Data listing:
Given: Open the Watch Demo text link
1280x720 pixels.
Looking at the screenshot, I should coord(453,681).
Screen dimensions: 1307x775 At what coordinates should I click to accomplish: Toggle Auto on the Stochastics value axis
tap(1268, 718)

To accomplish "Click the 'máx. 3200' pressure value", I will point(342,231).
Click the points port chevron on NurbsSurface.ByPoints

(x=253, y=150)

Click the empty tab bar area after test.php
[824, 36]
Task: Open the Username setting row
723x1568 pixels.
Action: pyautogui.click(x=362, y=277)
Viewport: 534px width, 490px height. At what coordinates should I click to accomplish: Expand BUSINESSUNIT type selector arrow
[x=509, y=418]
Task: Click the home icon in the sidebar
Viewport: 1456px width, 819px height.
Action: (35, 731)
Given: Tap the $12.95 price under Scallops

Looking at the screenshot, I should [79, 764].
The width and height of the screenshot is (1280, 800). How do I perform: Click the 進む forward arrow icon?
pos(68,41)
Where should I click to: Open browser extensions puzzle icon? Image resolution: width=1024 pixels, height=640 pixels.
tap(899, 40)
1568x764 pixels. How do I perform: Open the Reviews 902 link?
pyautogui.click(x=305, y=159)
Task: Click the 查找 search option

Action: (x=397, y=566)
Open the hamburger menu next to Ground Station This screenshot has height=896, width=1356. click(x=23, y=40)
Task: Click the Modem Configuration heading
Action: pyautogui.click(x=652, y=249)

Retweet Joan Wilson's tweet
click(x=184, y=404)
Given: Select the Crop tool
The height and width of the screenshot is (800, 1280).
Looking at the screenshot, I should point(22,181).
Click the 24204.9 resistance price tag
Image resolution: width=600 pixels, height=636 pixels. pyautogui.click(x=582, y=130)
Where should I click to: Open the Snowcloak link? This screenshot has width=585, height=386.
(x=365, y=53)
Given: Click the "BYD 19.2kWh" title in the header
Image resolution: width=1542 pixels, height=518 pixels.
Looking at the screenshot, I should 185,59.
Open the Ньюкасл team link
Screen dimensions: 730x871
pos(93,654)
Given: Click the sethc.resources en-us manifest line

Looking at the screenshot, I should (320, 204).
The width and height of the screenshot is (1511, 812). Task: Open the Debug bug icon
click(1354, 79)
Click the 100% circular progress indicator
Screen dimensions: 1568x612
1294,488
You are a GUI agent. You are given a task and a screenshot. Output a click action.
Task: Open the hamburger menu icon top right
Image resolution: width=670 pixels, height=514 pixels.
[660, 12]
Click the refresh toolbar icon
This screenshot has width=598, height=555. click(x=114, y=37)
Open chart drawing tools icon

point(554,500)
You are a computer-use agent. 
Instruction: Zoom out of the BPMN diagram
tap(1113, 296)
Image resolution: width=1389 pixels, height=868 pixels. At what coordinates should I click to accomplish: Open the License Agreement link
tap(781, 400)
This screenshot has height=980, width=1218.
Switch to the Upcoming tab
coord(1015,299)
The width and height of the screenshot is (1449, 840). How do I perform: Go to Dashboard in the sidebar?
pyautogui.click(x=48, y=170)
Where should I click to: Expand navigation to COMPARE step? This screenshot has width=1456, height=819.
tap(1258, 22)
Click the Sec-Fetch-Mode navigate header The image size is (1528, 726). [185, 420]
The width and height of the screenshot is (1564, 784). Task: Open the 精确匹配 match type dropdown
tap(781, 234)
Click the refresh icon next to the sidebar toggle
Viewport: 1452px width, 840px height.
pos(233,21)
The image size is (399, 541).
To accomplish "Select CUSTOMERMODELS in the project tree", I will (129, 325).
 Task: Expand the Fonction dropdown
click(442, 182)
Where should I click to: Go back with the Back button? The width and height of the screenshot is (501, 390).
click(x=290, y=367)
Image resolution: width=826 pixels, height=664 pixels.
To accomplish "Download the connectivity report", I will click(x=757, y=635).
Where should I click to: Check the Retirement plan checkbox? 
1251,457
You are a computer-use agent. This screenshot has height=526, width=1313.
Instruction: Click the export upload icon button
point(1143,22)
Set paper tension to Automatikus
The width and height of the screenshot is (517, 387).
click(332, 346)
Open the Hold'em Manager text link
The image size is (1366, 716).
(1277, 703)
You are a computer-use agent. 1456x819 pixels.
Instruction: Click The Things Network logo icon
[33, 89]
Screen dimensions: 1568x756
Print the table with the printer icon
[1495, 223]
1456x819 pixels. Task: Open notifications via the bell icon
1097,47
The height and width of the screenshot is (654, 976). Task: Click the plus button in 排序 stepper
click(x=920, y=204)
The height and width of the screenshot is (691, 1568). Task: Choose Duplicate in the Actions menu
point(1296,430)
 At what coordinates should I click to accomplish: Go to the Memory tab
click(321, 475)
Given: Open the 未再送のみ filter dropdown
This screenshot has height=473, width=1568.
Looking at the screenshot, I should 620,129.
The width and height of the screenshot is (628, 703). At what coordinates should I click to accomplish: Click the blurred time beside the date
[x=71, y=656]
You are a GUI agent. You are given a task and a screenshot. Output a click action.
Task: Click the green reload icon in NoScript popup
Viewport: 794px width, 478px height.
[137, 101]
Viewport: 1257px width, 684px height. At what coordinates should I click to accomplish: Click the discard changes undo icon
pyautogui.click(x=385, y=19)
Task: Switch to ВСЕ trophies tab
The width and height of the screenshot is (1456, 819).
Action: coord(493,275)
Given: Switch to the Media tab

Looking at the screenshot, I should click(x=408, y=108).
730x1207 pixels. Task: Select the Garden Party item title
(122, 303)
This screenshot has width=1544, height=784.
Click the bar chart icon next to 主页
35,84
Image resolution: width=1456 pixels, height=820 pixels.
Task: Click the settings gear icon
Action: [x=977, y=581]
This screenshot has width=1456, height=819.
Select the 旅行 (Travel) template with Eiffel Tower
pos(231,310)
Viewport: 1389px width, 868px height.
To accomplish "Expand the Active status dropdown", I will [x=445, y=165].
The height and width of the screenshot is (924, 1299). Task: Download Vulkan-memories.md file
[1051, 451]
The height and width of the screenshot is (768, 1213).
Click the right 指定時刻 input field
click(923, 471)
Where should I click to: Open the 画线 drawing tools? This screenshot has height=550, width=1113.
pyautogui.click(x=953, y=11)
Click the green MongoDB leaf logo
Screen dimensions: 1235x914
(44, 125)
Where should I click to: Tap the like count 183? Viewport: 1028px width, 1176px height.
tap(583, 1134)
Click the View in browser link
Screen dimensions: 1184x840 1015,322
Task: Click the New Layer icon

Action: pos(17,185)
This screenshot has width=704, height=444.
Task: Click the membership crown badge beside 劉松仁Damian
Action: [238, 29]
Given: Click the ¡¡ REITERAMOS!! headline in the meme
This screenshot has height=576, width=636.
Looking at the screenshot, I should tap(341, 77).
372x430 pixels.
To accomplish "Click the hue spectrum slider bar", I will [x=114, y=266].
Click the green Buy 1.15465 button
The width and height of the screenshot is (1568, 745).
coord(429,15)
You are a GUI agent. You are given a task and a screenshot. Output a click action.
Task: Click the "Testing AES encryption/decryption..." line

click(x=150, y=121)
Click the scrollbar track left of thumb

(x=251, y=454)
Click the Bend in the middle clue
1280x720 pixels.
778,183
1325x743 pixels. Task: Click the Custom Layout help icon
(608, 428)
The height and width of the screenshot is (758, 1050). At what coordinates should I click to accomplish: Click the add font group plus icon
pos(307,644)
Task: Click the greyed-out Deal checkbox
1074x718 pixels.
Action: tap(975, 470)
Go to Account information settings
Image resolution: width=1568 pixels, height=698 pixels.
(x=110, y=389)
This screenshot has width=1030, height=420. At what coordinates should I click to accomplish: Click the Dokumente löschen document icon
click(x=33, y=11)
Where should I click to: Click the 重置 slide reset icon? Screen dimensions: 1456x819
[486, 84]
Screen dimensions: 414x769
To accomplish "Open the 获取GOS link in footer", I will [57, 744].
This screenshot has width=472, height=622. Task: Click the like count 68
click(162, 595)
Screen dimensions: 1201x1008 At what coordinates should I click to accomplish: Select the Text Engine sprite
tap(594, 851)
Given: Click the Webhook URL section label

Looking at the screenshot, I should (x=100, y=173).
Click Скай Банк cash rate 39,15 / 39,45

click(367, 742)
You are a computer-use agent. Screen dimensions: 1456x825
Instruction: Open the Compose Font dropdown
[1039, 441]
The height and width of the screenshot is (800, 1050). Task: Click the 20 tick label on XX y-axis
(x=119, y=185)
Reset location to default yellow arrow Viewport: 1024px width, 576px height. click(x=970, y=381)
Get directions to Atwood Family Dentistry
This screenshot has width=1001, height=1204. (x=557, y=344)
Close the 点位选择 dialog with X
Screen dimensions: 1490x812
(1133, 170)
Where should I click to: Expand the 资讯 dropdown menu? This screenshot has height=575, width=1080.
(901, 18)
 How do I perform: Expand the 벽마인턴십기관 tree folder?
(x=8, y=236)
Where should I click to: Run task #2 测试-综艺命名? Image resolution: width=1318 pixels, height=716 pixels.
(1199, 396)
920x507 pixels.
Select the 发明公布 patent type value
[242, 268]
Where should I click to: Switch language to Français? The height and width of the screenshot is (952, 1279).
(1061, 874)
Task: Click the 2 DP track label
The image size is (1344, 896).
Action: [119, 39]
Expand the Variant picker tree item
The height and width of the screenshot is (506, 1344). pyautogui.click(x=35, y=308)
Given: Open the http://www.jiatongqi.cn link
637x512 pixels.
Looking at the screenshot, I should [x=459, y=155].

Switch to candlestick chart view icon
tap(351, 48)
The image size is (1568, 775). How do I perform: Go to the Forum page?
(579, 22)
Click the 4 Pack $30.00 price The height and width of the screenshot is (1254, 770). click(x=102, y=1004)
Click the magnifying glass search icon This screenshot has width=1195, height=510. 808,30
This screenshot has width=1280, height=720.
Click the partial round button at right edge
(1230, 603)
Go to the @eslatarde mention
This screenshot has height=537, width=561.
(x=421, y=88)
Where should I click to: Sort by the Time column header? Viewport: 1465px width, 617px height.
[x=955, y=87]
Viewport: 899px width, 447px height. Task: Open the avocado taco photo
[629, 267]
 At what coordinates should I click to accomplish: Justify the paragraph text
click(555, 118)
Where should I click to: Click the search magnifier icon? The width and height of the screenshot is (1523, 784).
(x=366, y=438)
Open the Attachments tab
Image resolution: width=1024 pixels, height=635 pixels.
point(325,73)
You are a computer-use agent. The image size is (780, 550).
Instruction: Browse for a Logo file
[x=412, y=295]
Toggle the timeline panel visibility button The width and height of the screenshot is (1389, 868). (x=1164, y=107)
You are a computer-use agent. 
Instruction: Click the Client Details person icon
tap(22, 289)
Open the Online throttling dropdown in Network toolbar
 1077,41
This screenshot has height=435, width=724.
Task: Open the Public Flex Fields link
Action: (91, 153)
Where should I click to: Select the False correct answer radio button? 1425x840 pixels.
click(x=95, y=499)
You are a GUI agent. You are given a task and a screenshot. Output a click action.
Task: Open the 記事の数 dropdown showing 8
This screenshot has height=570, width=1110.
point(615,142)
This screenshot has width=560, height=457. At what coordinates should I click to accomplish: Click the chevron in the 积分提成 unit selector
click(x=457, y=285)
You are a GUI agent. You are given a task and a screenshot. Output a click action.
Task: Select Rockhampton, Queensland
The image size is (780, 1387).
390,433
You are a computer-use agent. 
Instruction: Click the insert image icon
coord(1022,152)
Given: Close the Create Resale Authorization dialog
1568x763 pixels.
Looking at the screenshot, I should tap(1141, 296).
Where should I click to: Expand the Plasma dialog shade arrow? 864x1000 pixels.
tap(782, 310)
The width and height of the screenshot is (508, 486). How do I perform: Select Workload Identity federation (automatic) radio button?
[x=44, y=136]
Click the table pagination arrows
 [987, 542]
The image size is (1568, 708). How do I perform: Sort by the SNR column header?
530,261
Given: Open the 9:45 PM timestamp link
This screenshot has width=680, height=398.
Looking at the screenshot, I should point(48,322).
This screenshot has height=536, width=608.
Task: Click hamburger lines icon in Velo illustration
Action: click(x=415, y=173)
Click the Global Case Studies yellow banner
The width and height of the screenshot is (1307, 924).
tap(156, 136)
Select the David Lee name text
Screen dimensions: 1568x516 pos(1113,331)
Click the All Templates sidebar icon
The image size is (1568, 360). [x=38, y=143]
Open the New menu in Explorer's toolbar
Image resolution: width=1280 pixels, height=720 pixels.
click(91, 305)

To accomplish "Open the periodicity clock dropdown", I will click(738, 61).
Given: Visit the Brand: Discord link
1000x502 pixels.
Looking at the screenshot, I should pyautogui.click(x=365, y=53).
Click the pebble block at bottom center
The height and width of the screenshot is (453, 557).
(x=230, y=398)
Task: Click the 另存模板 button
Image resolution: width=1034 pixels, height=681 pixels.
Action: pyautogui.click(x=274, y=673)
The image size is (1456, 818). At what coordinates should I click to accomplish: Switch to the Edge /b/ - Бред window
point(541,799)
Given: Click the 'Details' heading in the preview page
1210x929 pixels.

Stated exercise: Return the lines from the one containing "Task: Click the 另存模板 button" through the end of the lines above, repeating them exactly.

Task response:
Task: Click the 另存模板 button
Image resolution: width=1034 pixels, height=681 pixels.
Action: pyautogui.click(x=274, y=673)
The image size is (1456, 818). At what coordinates should I click to accomplish: Switch to the Edge /b/ - Бред window
point(541,799)
Given: Click the 'Details' heading in the preview page
1210x929 pixels.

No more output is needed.